Tackling Big Change in Your Organization
“If you want to create change, you have to see that change in yourself first and foremost.”
–Owen Rogers, IDEO Partner and Senior Design Lead
As an IDEO Partner and Senior Design Lead, Owen Rogers works with companies on some of their biggest and most complex organizational challenges. In this Creative Confidence Series episode, Suz chats with Owen about the human-centered approach to creating sustainable change within organizations, his tips for unlocking leaders’ creative potential, and the importance of having the right kind of naysayers on your team.
Together with his team, Owen’s work is focused on helping leaders and their organizations evolve and grow through human-centered design. Facing change isn’t always easy—especially when it’s a competitor taking market share, a start-up suddenly disrupting the space, or a product becoming obsolete. IDEO partners with clients spanning a wide range of industries to develop the organizational structures, culture, and behaviors that drive their success, and ultimately to build creative capabilities within these companies so they can continue to innovate and adapt.
In a recent multi-year collaboration, Owen and his team partnered with one of the world’s busiest airports to transform their organization with a purpose-led workforce. The journey began with becoming more passenger-centered.
“Most organizations are top-down, but the design process isn’t.”
The First Piece of the Puzzle
Airports are huge, complex, and a big pain for travelers. To get the lay of the land, the client took Owen on a four-hour tour of the airport, going through security checkpoints, experiencing gate check, browsing in stores, and eating in restaurants. One of the major challenges was immediately clear: the airport’s operations were totally siloed. No single entity owned the passengers’ experience through the airport. The first piece of the puzzle wasn’t going to be a wizbang design idea, but finding a way to unify a disjointed experience in a space where at least five major players have control—including the government security administration.
The key was getting all the different business units and partners to think with the same passenger-centered mindset. “Everyone has had the struggles of going through airport security,” Owen says. “With the human-centered design process, we can put people in that situation and take them through a workshop to find solutions.” That stream of work brought together siloed teams and led to three ideas that were implemented in the security administration’s pilot, including a specially-designed bench to help passengers get their belongings together after security.
Top-Down vs. a Groundswell
Most organizations are top-down, but the design process isn’t; human-centered design is inclusive and allows ideas to come from all parts of the organization. We invite people from a variety of teams and levels to participate in the work, to get a diversity of perspectives and to allow people to feel ownership of the solutions.
At this particular location, some 1,400 employees run the airport within a broader ecosystem of more than 45,000 partners and vendors. In order to bring the airport’s purpose to life, the design team first engaged the 1,400 employees, inviting them to bring an artifact that represented their passion for their jobs to a kickoff workshop. Not only did their stories surface the deep care and commitment the employees had for their work, it also helped everyone galvanize around their shared goal—to improve the passenger experience. Over the course of the work, the employees’ pride and enthusiasm—coupled with a renewed sense of purpose—motivated them to address problems that extended beyond their day-to-day responsibilities. For example, they became more apt to help a passenger find their way to a gate or fill an empty bathroom soap dispenser.

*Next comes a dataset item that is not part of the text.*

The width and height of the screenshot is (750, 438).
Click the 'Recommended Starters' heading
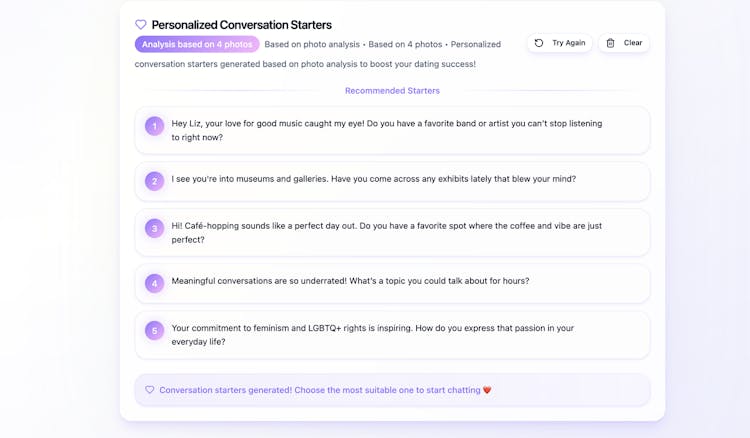tap(392, 91)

“Human-centered design is inclusive and allows ideas to come from all parts of the organization.”
The Right Kind of Naysayers
Every project comes with its share of naysayers, but, Owen says, there are two different kinds: people who don’t want a new project to succeed, and those who don’t believe that it will. Those who don’t believe but actively want to engage in a conversation are the right kind of naysayers to have at the table. “The conversion with those people has some of the most dramatic effect,” Owen says.
For the airport collaboration, that skeptic was the man who was in charge of the security administration for the airport, the one who was always blamed for its problems. Not only did he engage in the workshop, he understood that all the members of the team were trying to do the right thing, and they understood his motivation, too. Ultimately, he was the one who presented their work to the board. “That to me was dramatic,” Owen says. “Because everybody knew this guy, and they knew that he was a classic naysayer. And so for him to come in and present the work that actually shifted what his team had to do was profound.”
That said, every project needs its fair share of enthusiasts (aka co-conspirators), too—and people who can deal with a certain level of ambiguity along the journey. And as Owen says, “If you want to create change, you have to see that change in yourself first and foremost.”